─── ENTRIES PROVIDED
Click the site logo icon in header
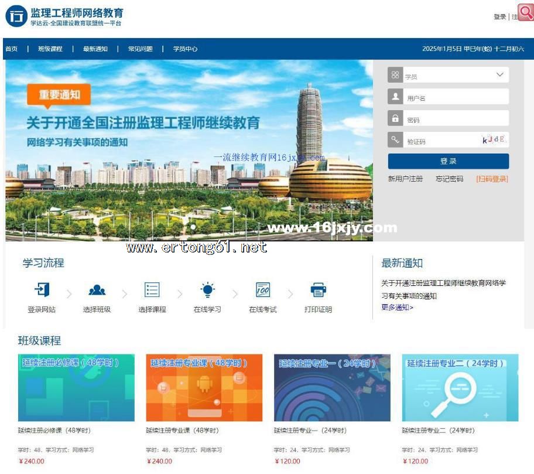The height and width of the screenshot is (474, 534). 16,16
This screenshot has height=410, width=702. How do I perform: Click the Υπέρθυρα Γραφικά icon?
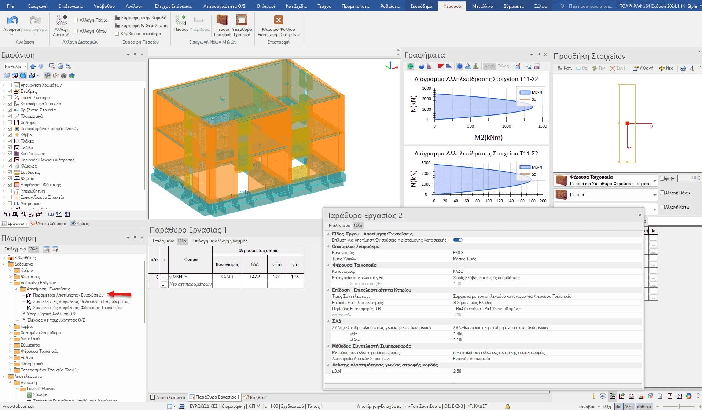242,20
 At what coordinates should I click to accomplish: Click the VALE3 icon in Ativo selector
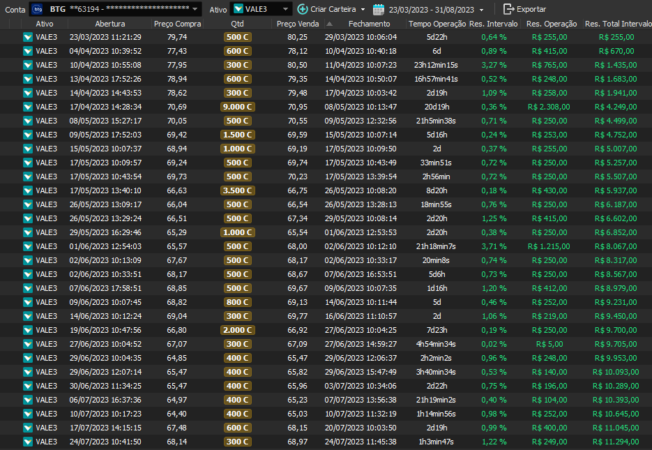pos(238,9)
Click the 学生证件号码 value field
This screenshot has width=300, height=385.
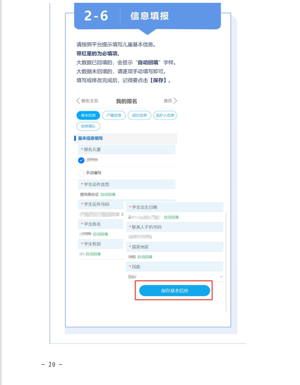[x=101, y=214]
──────
Output the lines of the records above verbatim, omitting the pictures.

Click the site logo icon in header
The height and width of the screenshot is (474, 534). 16,16
This screenshot has height=410, width=702. How do I perform: Click the Υπέρθυρα Γραφικά icon?
242,20
 At what coordinates should I click to accomplish: Click the VALE3 icon in Ativo selector
pos(238,9)
Click the 学生证件号码 value field
This screenshot has width=300, height=385.
[x=101, y=214]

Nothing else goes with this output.